**PAGE EXCERPT:**
──────
What could be better (cons)

  • Pays not great but that's a fault in the national minimum wage
  • Apprentices are generally the underclass of the workplace in any workplace with apprentices.
  • Can be allocated boring tasks but that's to be expected from any job.
  • Job assurance towards the end of the qualification
  • Missing out on the university experience

Common Misconceptions


Apprenticeships are for people who didn’t do well at school

Apprenticeships are an alternative step into employment and often require similar entry requirements to further education courses, such as five GCSE passes at grades A*-C. 

Apprenticeships are only for young people

In fact, apprenticeships are open to anyone over the age of 16 and there is no upper age limit. In 2014/15, 44% of apprentices were over the age of 25.

Future employers will look negatively upon your CV if you were an apprentice
Employers are increasingly valuing applications from those who’ve completed apprenticeships, as they have workplace experience.

Apprentices spend all day making tea or doing the jobs no one wants to do
Companies who hire apprentices have strict guidelines to adhere to when it comes to what they ask their apprentices to do. When a company hires an apprentice they sign an agreement which commits them to providing the training and working environment promised.
──────
**DATA SEGMENT:**
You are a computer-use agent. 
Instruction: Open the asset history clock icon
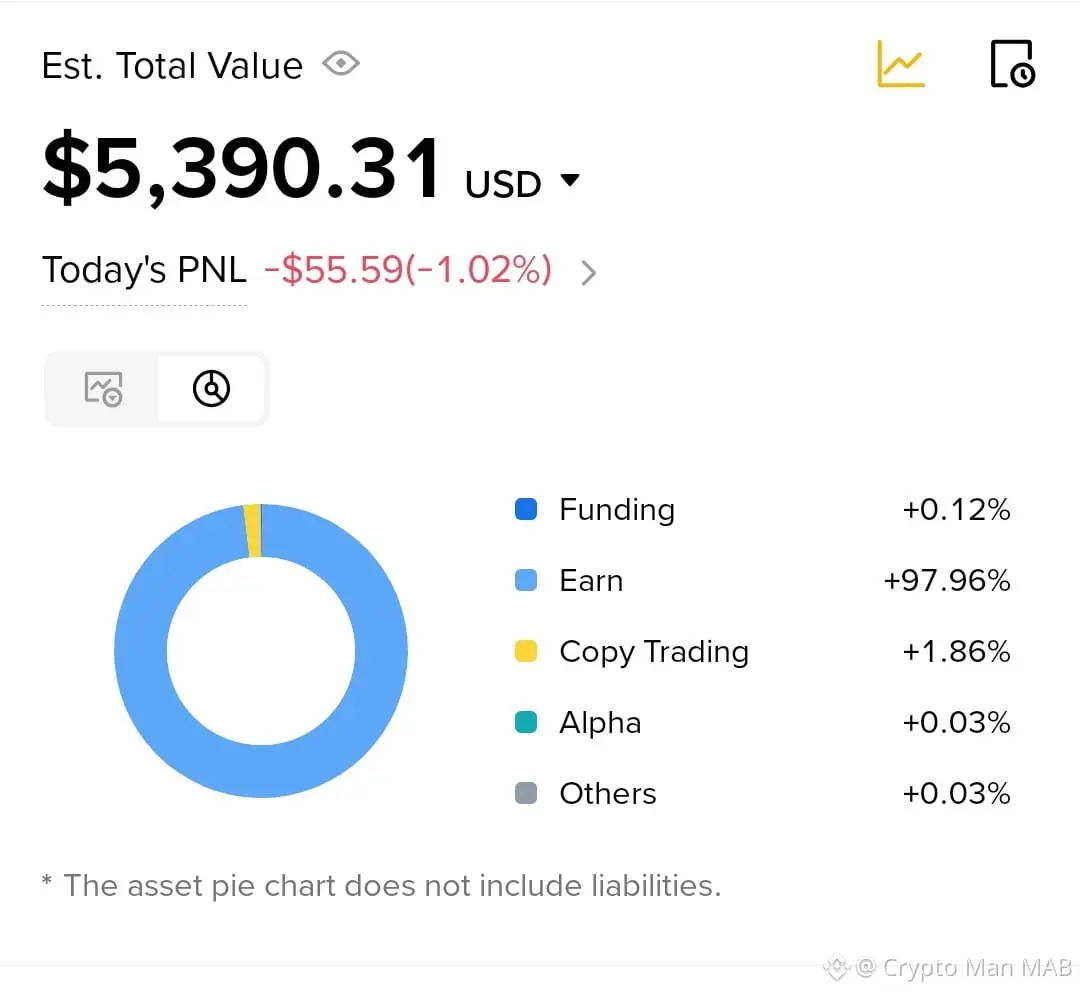[1012, 64]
──────
**DIRECTIVE 1:**
Using the text on apprenticeships, say whether each statement agrees with it: (a) Apprenticeships have an upper age limit of 25. (b) In 2014/15, 44% of apprentices were over the age of 25. (c) A company that hires an apprentice signs an agreement committing it to provide the promised training and working environment. Answer yes or no for each, quoting the words that decide it.
**DIRECTIVE 2:**
Copy the text on apprenticeships from "Apprenticeships are an" to "at grades A*-C.".
**DIRECTIVE 3:**
Carry on the text on apprenticeships after its final sentence.

**RESPONSE 1:**
(a) No: "there is no upper age limit."
(b) Yes: "In 2014/15, 44% of apprentices were over the age of 25."
(c) Yes: "When a company hires an apprentice they sign an agreement which commits them to providing the training and working environment promised."

**RESPONSE 2:**
Apprenticeships are an alternative step into employment and often require similar entry requirements to further education courses, such as five GCSE passes at grades A*-C.

**RESPONSE 3:**
You’ll be stuck in the industry you do your apprenticeship in
Apprenticeships aren’t just available in a variety of industries, but in different areas of the business too. Some apprentices choose to move into a different with the same company, once they’ve completed their apprenticeship. Many of the things you will learn in one industry are transferable to another, such as computer and communication skills.

You can’t get an apprenticeship if you have a degree
You can’t start an apprenticeship if you’re in full-time education, but in many cases you can still become an apprentice once you’ve graduated. From May 2017, employers who hire graduates will be eligible to receive government funding to train apprentices with degrees, as long as the apprenticeship offers substantial new learning.